Am I Fat?

No, you do not have to answer that question. Nor do I want some of you to.

I can be an emotional eater.  I am also considered overweight, no, morbidly obese for my height and weight. Though you wouldn’t know it by looking at me.  But I eat mostly healthy (I have a sweet tooth but I bake my sweets myself) and do my best to exercise.  And there are too many times when I don’t like my body.

But I’ve read too many articles about health, see too many articles, blog entries, etc. lately.  And too many are based on one rule: you must hate your body.  And that rule has been around a long time.  And it’s entirely geared towards women.

Women are born into a world where they are judged on appearance and looks from birth.  Girls learn from a very young age how to dress to please others.  They are also taught that they do not have real bodies or that they inhabit these bodies.
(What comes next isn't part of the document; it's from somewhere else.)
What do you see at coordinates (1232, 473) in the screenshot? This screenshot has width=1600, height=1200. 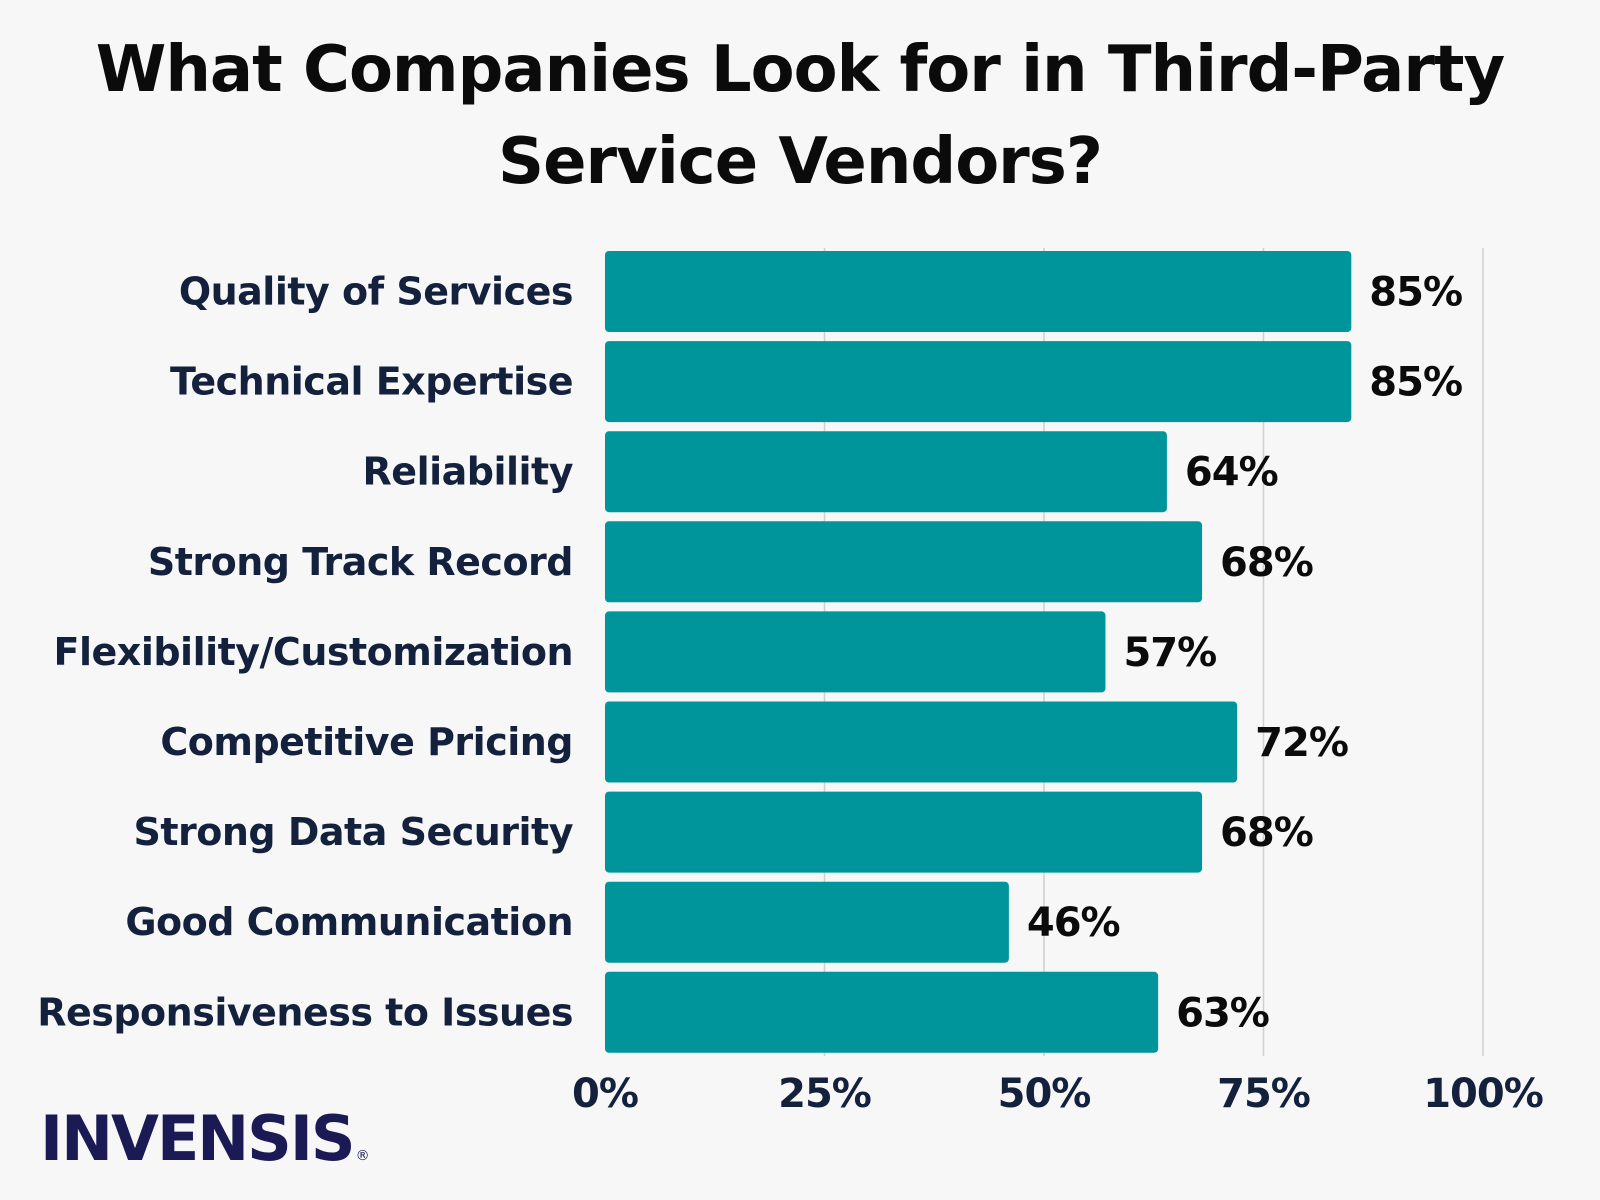 I see `value-label-3: 64%` at bounding box center [1232, 473].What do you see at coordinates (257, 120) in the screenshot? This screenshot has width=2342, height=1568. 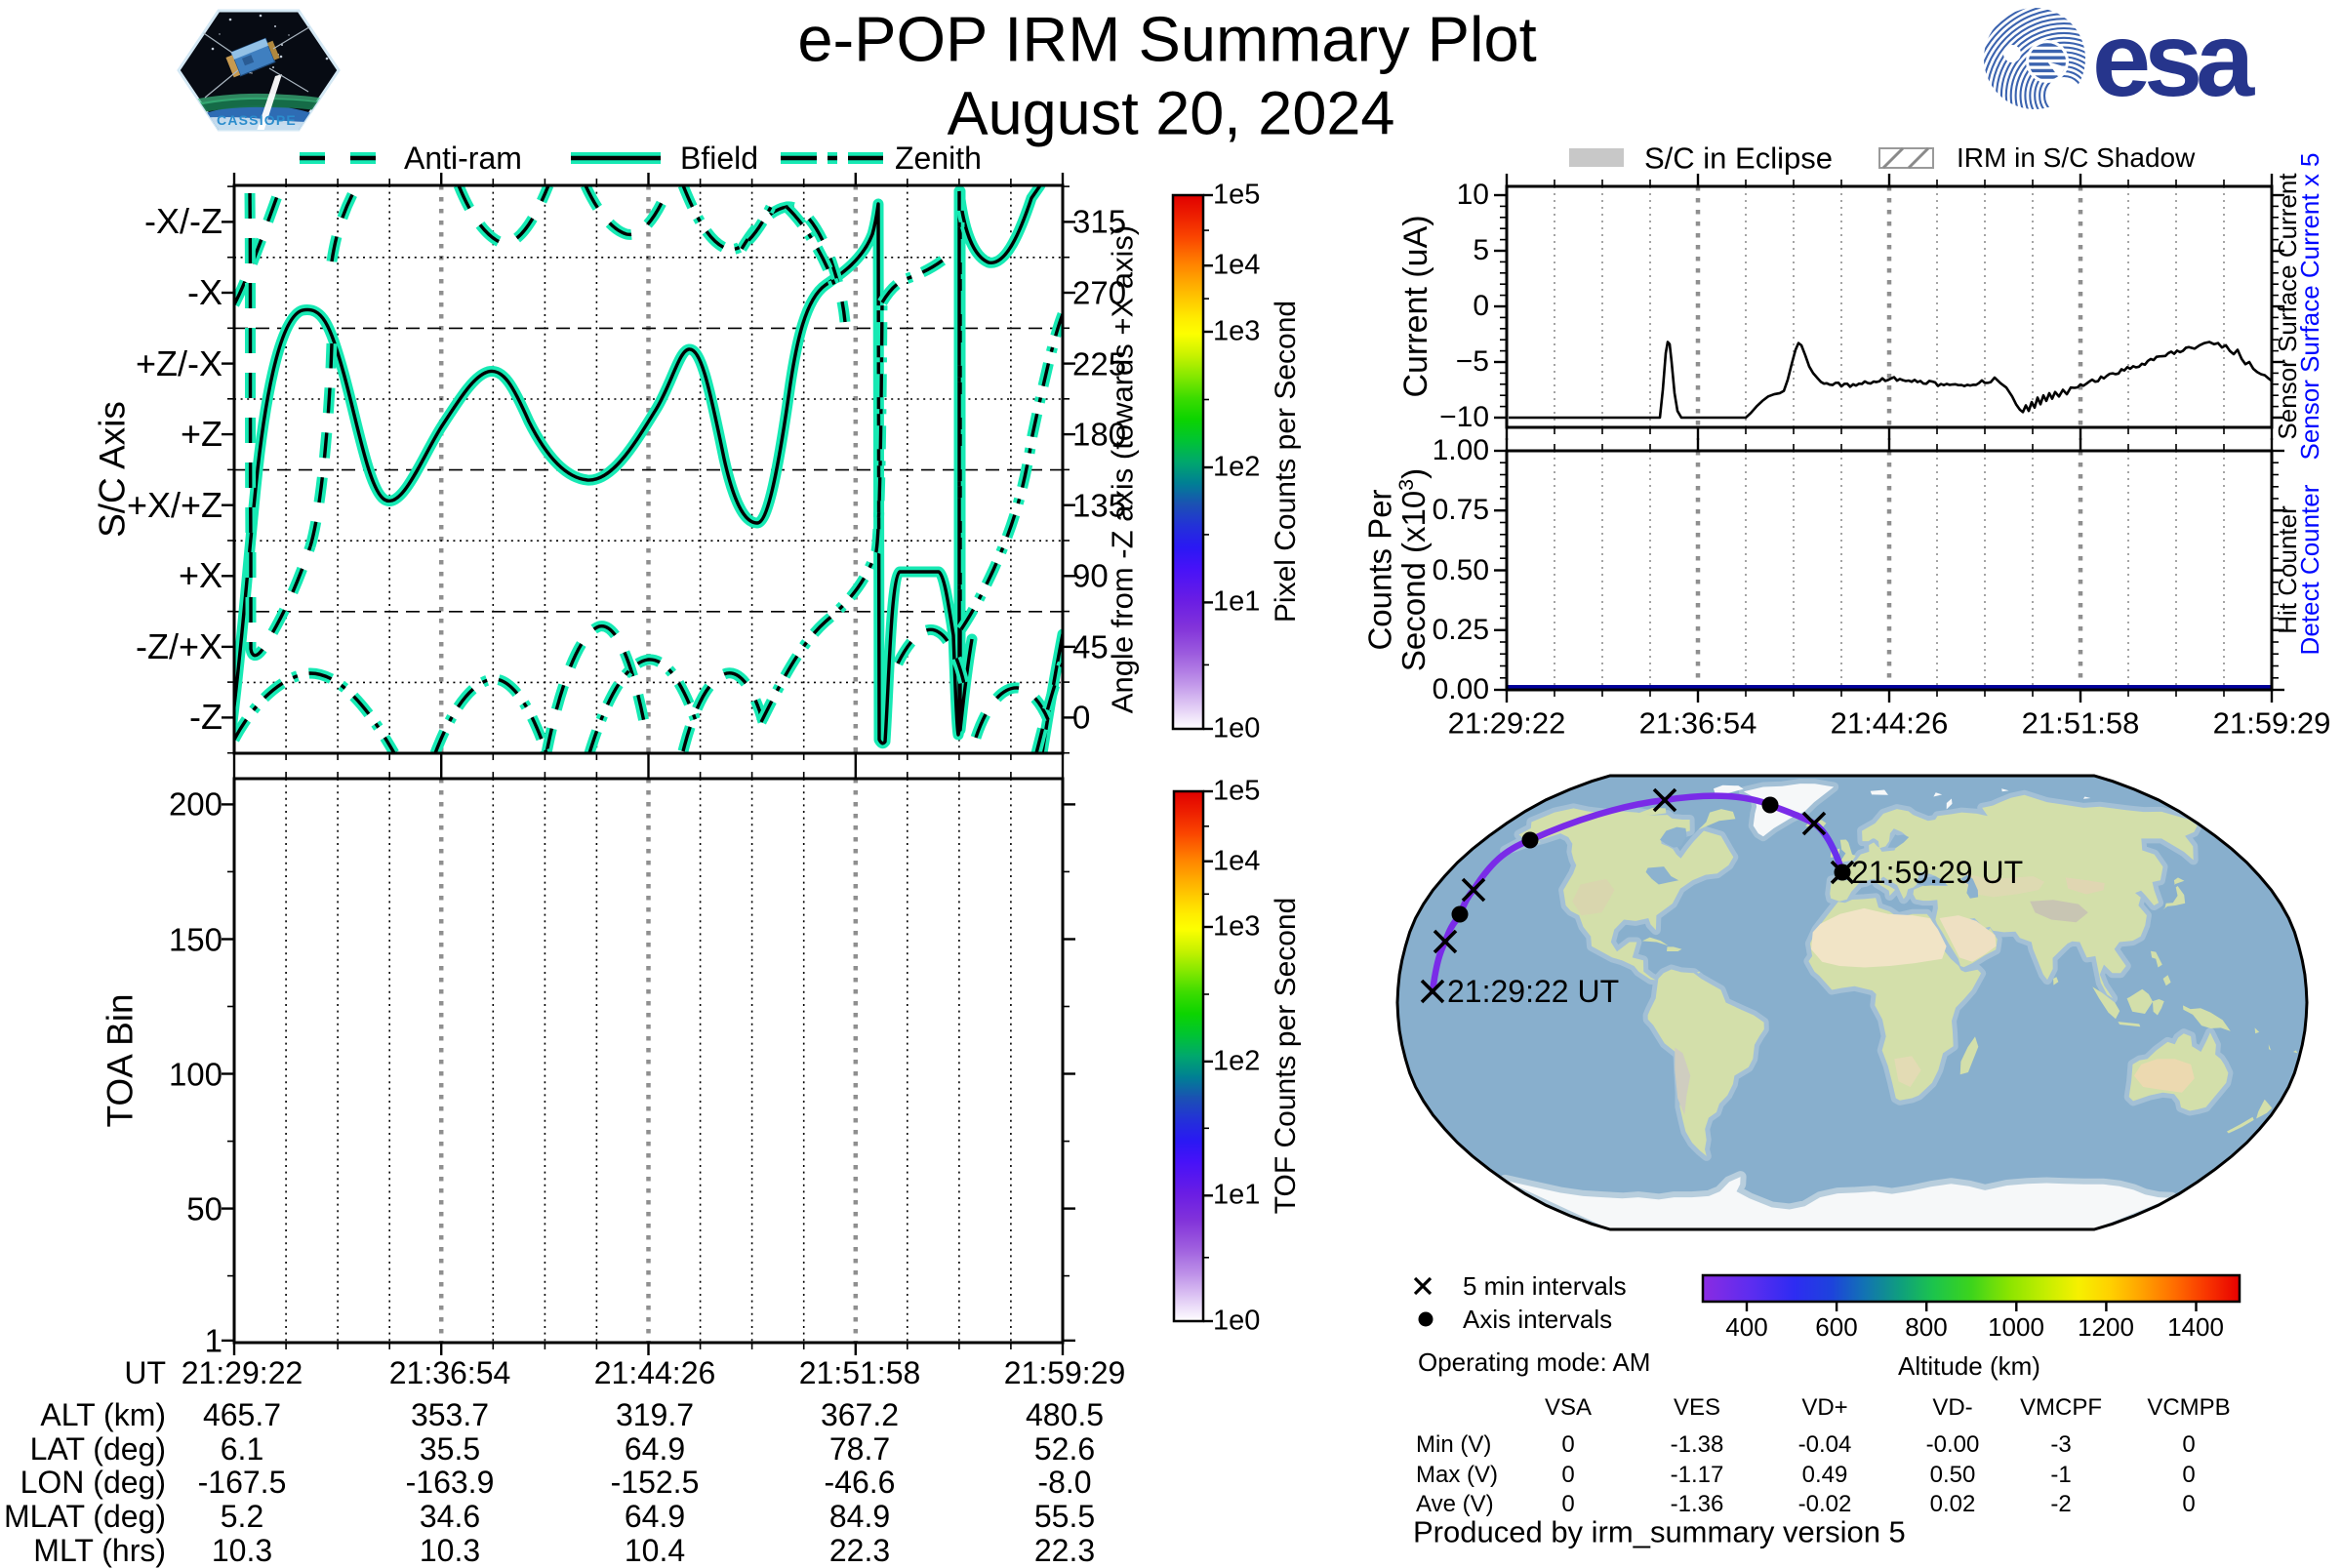 I see `svg-text: CASSIOPE` at bounding box center [257, 120].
They are taught that they are objects to be judged.  Girls are told what to wear or not to wear, how to behave like a proper girl, how to be submissive, how not to express their emotions, how to be nice all the time, how to be an object, what they can and cannot eat, and how they must constantly judge themselves against other women and how are they are always failing.  Girls are forced to cut themselves off from who they really are from a young age. And it’s their mothers leading the charge against them, inflicting the same abuse and suffering on their daughters that was inflicted on them and that society and advertising keep inflicting on the female half of the human race.

Girls are cut off from their bodies.  Then they may have to deal with the added burden of being told that they must dress a certain way or they are leading men into sin.  So purity culture rears its ugly head. But popular culture says a woman is only a body but only if she is a Victoria’s Secret model but really only a sex object. Or not a body or person at all if she is not model perfect ot society approved.

For me, I grew up always hearing how I was fat.  Constantly, by my mother who couldn’t face her own body issues so focused on mine.  Now, I was never a skinny child but nor was I truly fat.  I have always had a little extra weight but it didn’t bother me too much.  And when my mother meant fat she meant xxx-large when I was a medium.  So many years I had clothes that were too big and almost always second-hand while my sisters got new clothes more often. And I’m the oldest.

Then there was the time my step grandfather told me I was a glutton (not the word he used) and that men didn’t like women who eat. (All because I took seconds.) So I needed to stop stuffing my fat ugly face or no guy would want me and I should be put on a strict diet immediately.  Thankfully my parents didn’t listen but my mother kept calling me fat. Granted, this was the same man who gave me soap for Christmas one year, then told me I had to pay for it, then took it way because I was unworthy of such a gift and couldn’t appreciate all that he done to get me this gift.  My sisters got actual gifts but I got free soap (it was a sample) that was taken away. I’m glad the man died when I was 17.

I’ve been body shamed for so long.  And not just by my mother.  I see in the cover of magazines at the grocery story, the new diet books at the library, the blog posts, news articles, other peoples bodies.  We women are told hating our bodies is a good thing, that by hating our bodies other people will love and admire us. That we will fit in.  That we will be accepted.

What a lie. 

We hate our bodies and hate ourselves but nothing changes.  But now we are carrying a lot of hate and see ourselves not as people who are loveable but as objects to be used and discarded.  We are told that this outfit or this diet or this exercise will fix everything but nothing works.  And the hate stays, taking root, growing, festering.

And companies love it because that just means they can sell more clothes, more diets, more exercise equipment, more beauty products to fuel the hate.  The cycle  continues.

So, am I fat? Some stupid, useless guideline and certain people I don’t trust say so.  But do I consider myself “fat”? Some times, yes.  Sometimes, no.  I do know that just because it is written in an article or on a blog doesn’t make it true.  But I’m working on fighting the lies I’ve been told about myself, about my body.

But every women needs to stop hearing these stupid lies about hating their bodies or that they need to be objects and instead get to know their real body and self.  Women are people too.